Friday, November 27, 2020

Footnotes to the Thanksgiving story

Footnotes to the Thanksgiving story 

A few quick sidebars for which there was not time in the show, a few details surrounding that first year you might think worth noting.

- You often hear the Mayflower referred to as a "small" ship. To our eyes it is, but at 180 tun, it was somewhat larger than an average merchant ship of the period, which went around 140-160 tun, a tun being a large cask that became used as a standard measure of the capacity of a ship's hold.

- You also often hear it said the passengers came for "religious freedom." They did not. Not only did they not believe in religious freedom as we understand the term, "freedom" being equated with anarchy, to the degree they sought what they would call "liberty of conscience," those who had been to Holland - which was actually a minority of those on the Mayflower - had it there. In fact, that's why they went to Holland in the first place: Because they refused to be part of "the King's Church" (the Church of England), they were held to be criminals.. Unfortunately for them, they not only found such liberty there, they also found poverty of a degree that threatened to fracture their community. That's why they came to this continent.

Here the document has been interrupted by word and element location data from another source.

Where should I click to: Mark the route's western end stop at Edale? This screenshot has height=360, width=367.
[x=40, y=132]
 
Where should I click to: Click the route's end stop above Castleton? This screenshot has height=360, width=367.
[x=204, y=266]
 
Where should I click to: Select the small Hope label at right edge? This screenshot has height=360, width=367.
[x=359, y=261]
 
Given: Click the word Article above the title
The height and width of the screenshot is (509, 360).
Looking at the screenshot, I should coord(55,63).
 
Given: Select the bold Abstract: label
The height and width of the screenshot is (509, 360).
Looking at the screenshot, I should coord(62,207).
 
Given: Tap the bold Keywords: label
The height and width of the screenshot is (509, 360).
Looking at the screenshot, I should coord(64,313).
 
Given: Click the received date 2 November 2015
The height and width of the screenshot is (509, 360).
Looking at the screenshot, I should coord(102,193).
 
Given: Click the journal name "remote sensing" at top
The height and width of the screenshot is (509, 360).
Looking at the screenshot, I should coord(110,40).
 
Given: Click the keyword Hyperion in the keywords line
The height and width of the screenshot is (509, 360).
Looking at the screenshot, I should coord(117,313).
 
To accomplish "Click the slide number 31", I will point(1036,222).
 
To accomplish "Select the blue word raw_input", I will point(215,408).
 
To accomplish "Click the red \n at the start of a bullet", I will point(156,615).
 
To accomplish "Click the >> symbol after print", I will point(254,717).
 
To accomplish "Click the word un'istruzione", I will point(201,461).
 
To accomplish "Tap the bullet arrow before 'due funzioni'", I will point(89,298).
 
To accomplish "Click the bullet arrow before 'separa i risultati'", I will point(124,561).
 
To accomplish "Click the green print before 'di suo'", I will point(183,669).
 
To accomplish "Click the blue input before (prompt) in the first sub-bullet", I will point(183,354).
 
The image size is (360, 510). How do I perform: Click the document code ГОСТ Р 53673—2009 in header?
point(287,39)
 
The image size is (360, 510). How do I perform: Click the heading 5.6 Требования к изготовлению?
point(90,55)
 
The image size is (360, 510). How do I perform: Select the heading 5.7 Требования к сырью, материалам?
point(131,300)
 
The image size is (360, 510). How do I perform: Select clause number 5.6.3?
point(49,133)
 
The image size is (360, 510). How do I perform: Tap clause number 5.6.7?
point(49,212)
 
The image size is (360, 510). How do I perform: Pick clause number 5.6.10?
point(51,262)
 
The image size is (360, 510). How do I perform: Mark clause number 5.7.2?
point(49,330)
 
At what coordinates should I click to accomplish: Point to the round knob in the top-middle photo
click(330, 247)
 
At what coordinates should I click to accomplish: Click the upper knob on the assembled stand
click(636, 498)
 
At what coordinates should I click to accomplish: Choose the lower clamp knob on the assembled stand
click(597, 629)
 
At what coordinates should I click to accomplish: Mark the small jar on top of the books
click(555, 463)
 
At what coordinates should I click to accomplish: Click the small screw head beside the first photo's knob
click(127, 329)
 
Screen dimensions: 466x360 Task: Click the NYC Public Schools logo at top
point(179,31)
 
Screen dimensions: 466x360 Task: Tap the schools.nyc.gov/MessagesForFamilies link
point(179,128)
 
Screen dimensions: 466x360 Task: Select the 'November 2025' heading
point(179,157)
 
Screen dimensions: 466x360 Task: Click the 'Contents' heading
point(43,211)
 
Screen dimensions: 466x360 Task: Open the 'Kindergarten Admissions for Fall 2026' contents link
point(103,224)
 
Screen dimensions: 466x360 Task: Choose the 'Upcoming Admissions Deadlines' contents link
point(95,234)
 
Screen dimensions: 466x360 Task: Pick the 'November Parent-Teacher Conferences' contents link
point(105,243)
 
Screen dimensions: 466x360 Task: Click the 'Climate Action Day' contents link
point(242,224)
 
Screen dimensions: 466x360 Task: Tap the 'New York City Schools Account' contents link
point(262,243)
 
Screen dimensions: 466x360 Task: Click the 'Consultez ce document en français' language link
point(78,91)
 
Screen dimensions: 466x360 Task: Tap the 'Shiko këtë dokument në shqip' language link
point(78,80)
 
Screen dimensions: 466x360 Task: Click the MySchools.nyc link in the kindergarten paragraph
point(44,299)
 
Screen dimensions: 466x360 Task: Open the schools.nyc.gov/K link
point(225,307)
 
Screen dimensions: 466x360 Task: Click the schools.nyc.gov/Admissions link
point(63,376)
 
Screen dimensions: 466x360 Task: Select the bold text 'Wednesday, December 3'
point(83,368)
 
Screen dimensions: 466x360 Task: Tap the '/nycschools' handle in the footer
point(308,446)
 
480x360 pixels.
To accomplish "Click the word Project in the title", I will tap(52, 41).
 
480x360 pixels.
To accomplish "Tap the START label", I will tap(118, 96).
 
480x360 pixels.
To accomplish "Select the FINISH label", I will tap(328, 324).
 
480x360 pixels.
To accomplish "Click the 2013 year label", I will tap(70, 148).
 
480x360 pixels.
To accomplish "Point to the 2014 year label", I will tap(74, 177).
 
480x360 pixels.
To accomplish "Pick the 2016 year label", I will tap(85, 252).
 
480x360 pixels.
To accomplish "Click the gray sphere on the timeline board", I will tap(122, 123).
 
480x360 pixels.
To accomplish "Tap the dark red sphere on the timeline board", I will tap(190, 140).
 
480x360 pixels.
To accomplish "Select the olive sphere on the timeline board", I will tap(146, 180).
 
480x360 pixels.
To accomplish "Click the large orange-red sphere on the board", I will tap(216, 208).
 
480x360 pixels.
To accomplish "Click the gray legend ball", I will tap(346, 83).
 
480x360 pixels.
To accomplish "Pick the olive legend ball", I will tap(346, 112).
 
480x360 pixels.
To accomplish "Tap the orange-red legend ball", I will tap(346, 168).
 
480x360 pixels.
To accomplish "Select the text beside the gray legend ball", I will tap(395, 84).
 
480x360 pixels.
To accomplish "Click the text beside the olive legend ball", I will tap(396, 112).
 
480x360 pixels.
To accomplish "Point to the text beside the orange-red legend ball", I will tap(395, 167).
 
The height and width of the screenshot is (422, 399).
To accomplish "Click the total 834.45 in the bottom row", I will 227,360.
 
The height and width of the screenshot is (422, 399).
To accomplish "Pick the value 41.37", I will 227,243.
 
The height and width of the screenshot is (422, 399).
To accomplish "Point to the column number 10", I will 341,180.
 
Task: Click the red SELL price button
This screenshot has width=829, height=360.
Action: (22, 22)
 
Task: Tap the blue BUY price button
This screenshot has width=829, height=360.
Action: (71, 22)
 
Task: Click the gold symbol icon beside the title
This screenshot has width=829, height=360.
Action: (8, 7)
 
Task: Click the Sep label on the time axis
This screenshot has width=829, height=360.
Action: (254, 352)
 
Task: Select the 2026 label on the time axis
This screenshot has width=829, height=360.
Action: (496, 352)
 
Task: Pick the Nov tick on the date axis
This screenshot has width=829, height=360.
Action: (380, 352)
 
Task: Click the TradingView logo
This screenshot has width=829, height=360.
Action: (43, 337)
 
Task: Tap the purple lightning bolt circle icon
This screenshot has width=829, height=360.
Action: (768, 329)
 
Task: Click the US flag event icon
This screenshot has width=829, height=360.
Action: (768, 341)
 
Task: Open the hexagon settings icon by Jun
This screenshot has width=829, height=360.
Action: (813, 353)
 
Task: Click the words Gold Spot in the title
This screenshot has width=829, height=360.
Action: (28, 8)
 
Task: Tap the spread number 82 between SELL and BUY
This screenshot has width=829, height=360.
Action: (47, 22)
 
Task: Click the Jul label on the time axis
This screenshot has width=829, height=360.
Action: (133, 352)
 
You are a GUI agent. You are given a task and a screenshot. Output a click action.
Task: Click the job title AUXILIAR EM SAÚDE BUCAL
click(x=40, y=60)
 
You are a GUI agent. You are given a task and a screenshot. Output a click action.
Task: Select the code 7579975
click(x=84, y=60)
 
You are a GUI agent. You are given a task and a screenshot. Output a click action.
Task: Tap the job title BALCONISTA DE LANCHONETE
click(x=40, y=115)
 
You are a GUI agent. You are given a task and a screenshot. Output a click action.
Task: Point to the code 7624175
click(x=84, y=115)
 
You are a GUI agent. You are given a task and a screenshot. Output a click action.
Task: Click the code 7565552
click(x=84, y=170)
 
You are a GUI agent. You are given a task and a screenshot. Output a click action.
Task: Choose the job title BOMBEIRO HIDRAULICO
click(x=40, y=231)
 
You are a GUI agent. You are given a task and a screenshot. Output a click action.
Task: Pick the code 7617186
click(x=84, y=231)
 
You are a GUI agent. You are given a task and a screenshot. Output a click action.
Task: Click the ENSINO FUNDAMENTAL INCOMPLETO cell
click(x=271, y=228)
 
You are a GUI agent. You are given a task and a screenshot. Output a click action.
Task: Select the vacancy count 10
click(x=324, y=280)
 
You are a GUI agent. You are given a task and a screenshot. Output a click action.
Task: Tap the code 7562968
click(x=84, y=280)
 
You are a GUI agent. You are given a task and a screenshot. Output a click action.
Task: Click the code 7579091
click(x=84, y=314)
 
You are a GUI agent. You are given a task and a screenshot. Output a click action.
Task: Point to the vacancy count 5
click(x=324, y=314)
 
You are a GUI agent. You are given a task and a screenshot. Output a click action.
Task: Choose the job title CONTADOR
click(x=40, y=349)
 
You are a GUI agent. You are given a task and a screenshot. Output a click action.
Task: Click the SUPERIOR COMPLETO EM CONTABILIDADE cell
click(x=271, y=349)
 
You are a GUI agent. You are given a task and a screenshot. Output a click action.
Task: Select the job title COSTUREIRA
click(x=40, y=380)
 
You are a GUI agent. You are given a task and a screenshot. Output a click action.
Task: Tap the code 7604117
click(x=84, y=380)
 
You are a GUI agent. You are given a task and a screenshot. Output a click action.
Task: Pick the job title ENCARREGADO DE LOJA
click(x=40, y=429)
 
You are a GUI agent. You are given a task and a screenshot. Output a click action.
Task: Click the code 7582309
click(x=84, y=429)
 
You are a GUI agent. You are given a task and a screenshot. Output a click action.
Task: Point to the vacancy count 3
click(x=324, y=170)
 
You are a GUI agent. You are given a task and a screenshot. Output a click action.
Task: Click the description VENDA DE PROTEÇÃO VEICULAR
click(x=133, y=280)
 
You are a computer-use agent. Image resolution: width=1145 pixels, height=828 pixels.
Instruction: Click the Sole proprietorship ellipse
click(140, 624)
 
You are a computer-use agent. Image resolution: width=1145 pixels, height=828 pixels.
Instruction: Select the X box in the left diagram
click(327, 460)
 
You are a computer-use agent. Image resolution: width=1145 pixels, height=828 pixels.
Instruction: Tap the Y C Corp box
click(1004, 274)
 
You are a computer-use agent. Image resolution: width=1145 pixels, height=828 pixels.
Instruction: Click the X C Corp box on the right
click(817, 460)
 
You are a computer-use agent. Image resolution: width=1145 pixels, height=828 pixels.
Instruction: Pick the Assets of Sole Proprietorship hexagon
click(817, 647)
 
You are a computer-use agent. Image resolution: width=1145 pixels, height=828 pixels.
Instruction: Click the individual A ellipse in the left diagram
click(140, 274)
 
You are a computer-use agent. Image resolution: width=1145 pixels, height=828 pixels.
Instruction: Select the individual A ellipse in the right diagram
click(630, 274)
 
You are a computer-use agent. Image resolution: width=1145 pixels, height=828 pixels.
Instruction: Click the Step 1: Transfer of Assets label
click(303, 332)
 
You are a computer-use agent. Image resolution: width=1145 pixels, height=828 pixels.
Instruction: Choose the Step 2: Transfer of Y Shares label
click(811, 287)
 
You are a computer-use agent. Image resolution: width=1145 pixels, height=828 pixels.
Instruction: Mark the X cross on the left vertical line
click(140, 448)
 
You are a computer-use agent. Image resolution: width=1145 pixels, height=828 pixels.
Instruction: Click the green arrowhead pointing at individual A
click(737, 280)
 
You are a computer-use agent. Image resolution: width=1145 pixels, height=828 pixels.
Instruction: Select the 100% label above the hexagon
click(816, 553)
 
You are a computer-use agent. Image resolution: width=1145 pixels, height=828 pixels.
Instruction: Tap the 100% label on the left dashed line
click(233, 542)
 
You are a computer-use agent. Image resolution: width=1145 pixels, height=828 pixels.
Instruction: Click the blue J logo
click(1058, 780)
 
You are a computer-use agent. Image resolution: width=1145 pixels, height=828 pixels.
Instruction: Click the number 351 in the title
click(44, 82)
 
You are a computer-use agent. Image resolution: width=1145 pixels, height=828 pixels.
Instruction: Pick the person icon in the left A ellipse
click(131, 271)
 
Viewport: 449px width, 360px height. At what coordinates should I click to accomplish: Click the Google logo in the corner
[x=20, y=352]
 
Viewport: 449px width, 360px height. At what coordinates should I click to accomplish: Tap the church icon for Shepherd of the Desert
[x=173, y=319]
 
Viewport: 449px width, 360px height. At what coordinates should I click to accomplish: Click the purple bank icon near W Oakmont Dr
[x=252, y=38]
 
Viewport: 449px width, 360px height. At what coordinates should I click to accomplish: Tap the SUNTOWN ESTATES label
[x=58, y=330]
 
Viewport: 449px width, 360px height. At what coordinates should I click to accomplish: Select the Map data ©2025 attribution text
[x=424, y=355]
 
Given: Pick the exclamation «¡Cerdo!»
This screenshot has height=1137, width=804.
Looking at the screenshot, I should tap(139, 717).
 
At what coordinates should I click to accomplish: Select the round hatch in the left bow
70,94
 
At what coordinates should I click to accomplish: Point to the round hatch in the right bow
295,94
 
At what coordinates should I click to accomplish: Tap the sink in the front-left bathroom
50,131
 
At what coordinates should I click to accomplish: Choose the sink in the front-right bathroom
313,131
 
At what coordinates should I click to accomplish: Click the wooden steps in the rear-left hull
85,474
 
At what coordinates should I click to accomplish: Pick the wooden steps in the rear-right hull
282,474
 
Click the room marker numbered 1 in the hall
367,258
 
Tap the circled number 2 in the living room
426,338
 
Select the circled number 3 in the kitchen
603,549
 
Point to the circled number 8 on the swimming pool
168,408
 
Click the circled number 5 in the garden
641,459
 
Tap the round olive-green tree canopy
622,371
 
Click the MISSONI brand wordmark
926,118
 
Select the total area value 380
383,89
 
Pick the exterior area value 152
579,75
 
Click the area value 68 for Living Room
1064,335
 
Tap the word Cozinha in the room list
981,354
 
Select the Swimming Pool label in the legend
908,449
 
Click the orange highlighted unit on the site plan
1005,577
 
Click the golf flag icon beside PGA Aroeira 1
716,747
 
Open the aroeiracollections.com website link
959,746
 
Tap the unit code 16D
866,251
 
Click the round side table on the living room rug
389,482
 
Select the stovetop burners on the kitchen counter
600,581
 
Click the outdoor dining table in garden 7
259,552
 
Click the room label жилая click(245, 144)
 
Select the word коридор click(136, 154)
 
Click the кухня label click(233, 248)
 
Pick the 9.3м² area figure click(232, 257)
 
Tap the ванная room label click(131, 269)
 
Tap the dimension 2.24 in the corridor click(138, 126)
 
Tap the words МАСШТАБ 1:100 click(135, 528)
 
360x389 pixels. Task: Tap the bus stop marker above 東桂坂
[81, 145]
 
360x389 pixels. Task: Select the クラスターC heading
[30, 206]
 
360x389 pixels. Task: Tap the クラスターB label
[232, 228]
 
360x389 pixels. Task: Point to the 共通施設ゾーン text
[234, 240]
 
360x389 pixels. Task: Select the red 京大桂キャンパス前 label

- It has also been asserted that the first winter was marked by starvation; I've even heard it claimed that they all would have starved to death but for the corn they stole from a cache while exploring Cape Cod. Again, not true - or, more exactly, half true. The deaths came from disease, likely pneumonia, spread by the necessity of living in close quarters until housing could be built. Starvation was not an issue: The ship's stores provided food for the winter, which could be supplemented by fishing. What is true is that they stole some corn, but that was for seed corn for the following spring, which makes it rather silly to imagine it was a quantity sufficient to feed the entire group for the winter. And in fairness it must be noted that they made good for what they took when they were able to contact those natives - the Nauset - after the winter was over.

- Finally, they were not "greeted by the indigenous people." In fact, they didn't speak to a native until March and that was to Samoset, an Abenaki from what's now Maine. It wasn't until a couple of weeks after that when they first spoke to a local (Squanto, aka Tisquantum).